Pour sa part, l'autorité intimée fait valoir que

l'agrandissement du balcon a été pris en compte dans le calcul du CUS, qui

serait réglementaire. L'autorité intimée se réfère à cet égard au plan n°

100-101 mis à l'enquête publique complémentaire, comprenant un schéma relatif à

la manière dont le calcul du CUS a été effectué.

La constructrice confirme, quant à elle, que

l'agrandissement du balcon a été pris en compte dans le calcul du CUS à

concurrence de 6 m2. Elle expose en outre que le "mur type 2"

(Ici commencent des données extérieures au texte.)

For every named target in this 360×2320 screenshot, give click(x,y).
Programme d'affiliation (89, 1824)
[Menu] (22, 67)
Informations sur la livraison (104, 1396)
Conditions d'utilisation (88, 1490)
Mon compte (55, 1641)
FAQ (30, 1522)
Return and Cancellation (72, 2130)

auquel se réfère la recourante est composé d'une partie en béton, d'une

isolation et d'un péridrain, en précisant que ce dernier ne compterait pas dans

la partie habitable, dès lors qu'il est destiné à la protection de l'étanchéité

du mur. Pour le surplus, la conception des murs répondrait aux normes

techniques applicables, ces aspects ne relevant néanmoins pas de la police des

constructions.

Il s'agit ainsi de vérifier si l'agrandissement du

balcon entraîne un dépassement du CUS.

b) Comme on l'a vu, selon l'art. 29 RPGA, le CUS ne

peut excéder 0,4. Aux termes de l'art. 66 RPGA, la surface brute de plancher

utile se compose de la somme de toutes les surfaces d'étages en dessous et en

dessus du sol, y compris les surfaces des murs et des parois dans leur section

horizontale. L'art. 66 RPGA précise en outre que n'entrent pas en considération

dans le calcul du CUS les balcons d'une largeur maximale de 2 m, seule la

surlargeur étant prise en considération.

c) aa) En l'espèce, compte tenu de la surface de la parcelle

de 1'040 m2 et du CUS de 0,4 prescrit par le RPGA, la SBPu autorisée

est de 416 m2.

Selon les plans mis à l'enquête publique complémentaire

(n° 100-101), le projet modifié présente une SBPu totale de 414,66 m2,

laquelle se décompose comme suit: 123,33 m2 pour

le rez

inférieur, 123,33 m2 pour le rez supérieur, 6 m2 pour

l'élargissement du balcon sis au rez supérieur et 162 m2 pour

l'étage. Le projet initial, quant à lui, présentait une SBPu totale légèrement

supérieure selon les plans au dossier (pièce 2 produite par la constructrice),

s'élevant à un total de 415,3 m2 et se décomposant comme suit:

126,65 m2 pour le rez inférieur, 126,65 m2 pour le rez

supérieur et 162 m2 pour l'étage.

Les surfaces prises en considération dans le calcul

de la SBPu ont ainsi été modifiées dans le cadre de l'enquête publique complémentaire;

on constate en effet que les surfaces afférentes aux rez inférieur et supérieur

ont diminué de 6,64 m2 (2 x 3,32 m2) et qu'une surface de

6.

m2 a été ajoutée au rez supérieur, correspondant à

l'agrandissement du balcon. Ni la constructrice, ni l'autorité intimée

n'explique d'où provient la différence précitée de 6,64 m2. Quoi

qu'il en soit, on constate, d'une part, que la SBPu totale annoncée (414.66 m2)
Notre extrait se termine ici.